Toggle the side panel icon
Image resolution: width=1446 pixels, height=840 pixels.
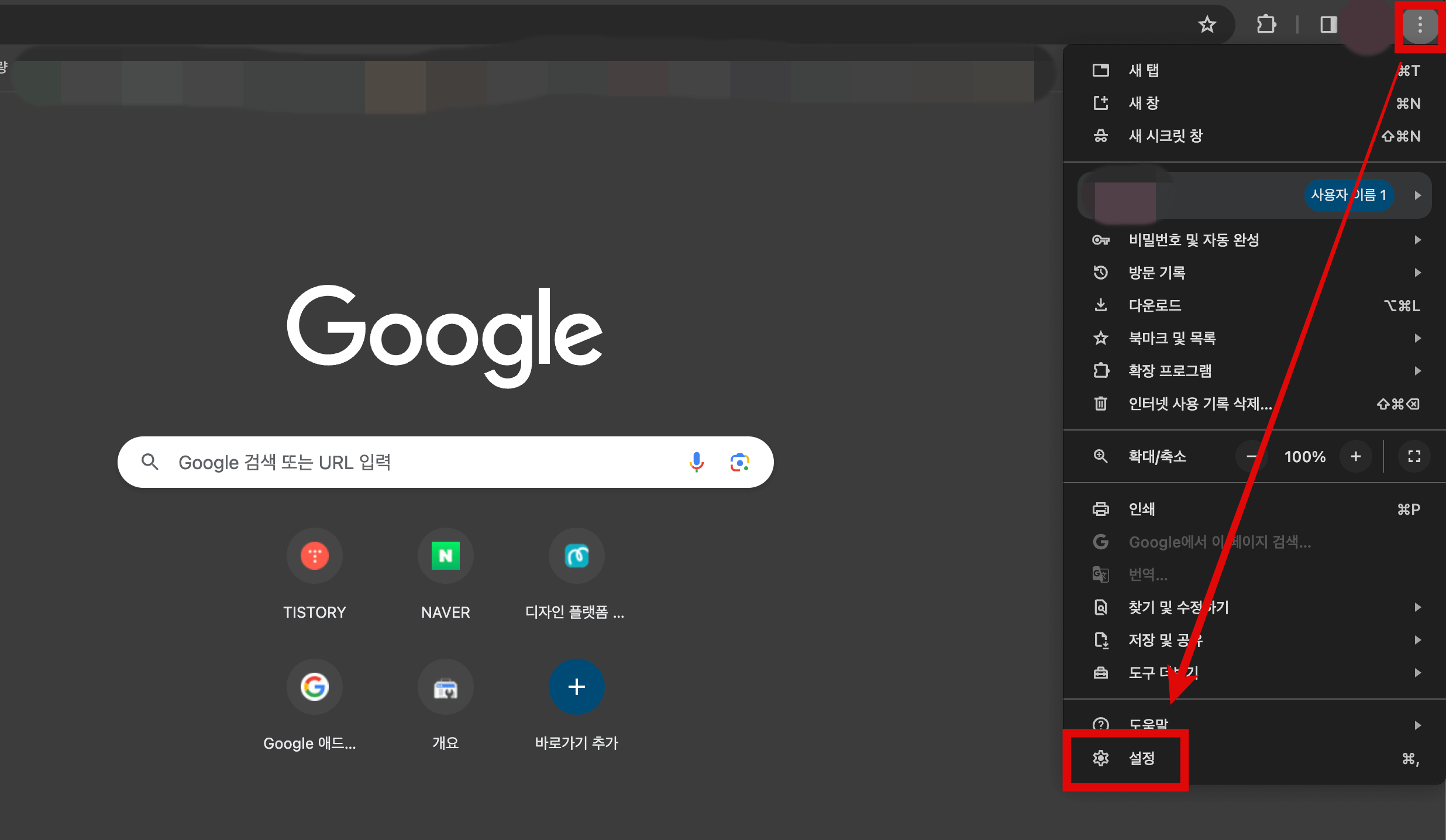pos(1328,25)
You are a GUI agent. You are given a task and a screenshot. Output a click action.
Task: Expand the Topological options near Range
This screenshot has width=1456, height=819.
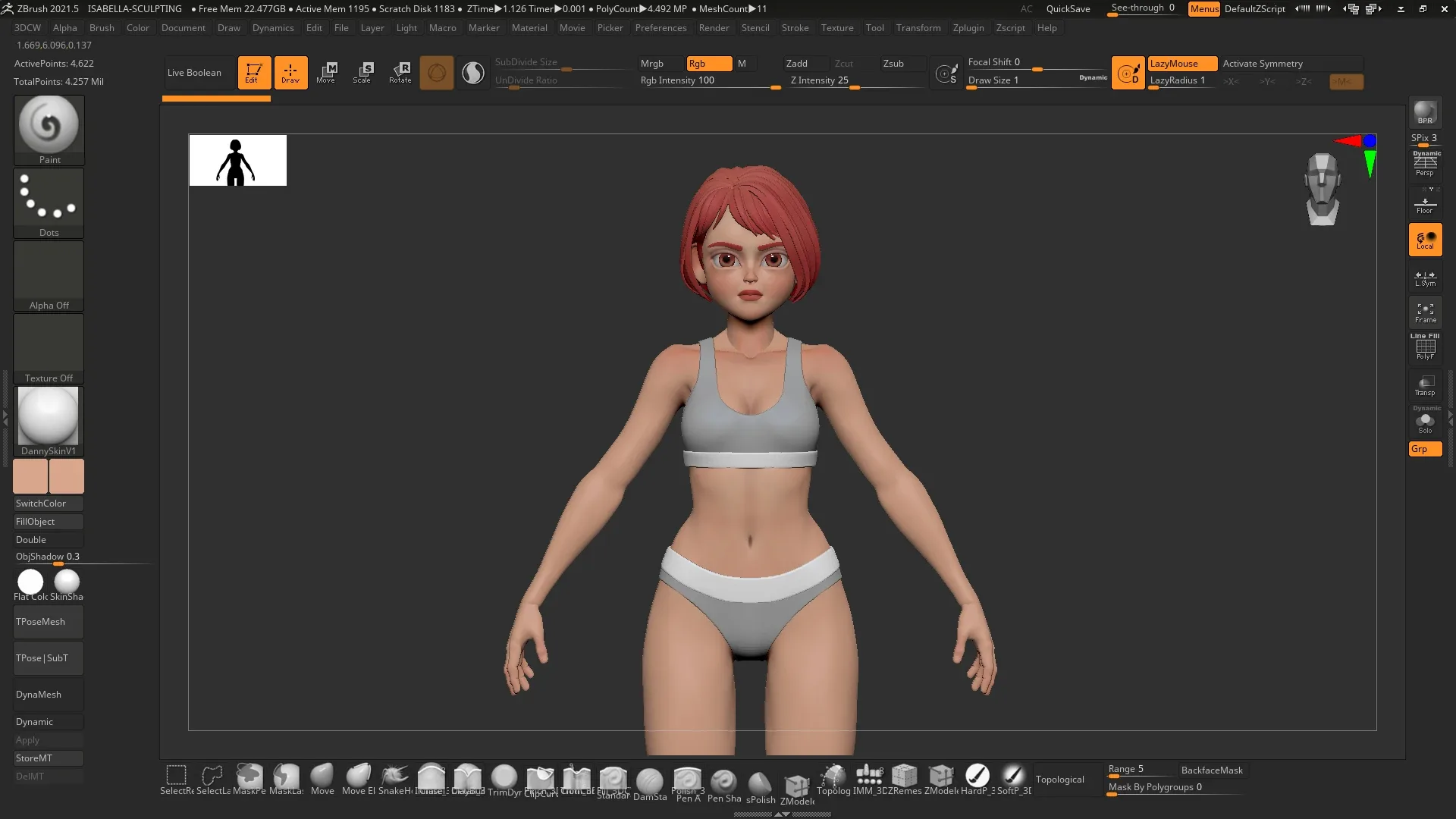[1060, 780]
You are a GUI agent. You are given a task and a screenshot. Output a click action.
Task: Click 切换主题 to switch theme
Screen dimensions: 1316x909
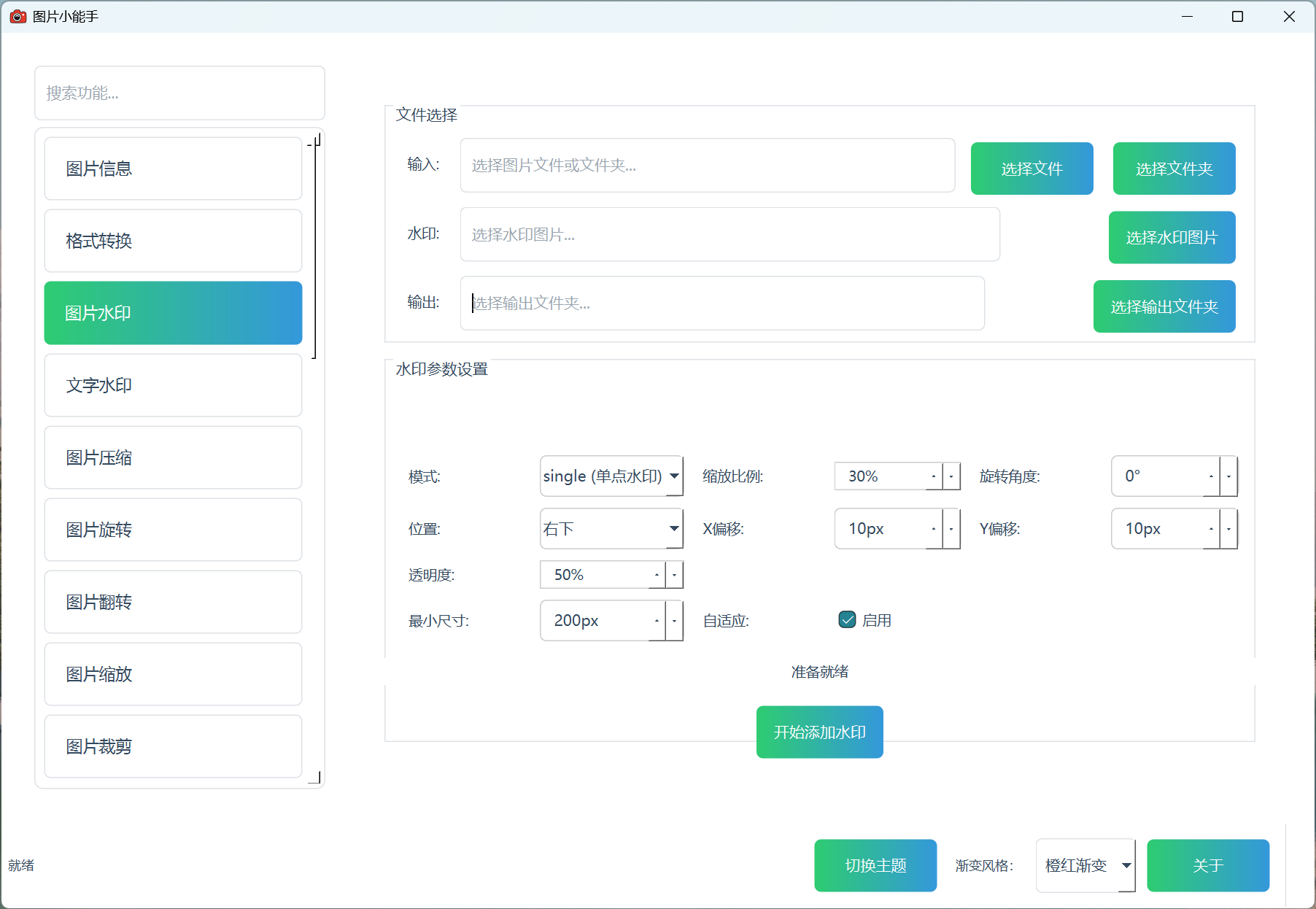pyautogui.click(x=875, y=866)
-------
=== Your task ===
Give the entries above again word for word, without the pictures.

=== Written reply ===
Toggle the side panel icon
Image resolution: width=1446 pixels, height=840 pixels.
pos(1328,25)
You are a GUI agent. You are given a task and a screenshot. Output a click action.
Task: Expand the Topological options near Range
This screenshot has width=1456, height=819.
[1060, 780]
You are a GUI agent. You are given a task and a screenshot. Output a click action.
Task: Click 切换主题 to switch theme
Screen dimensions: 1316x909
pyautogui.click(x=875, y=866)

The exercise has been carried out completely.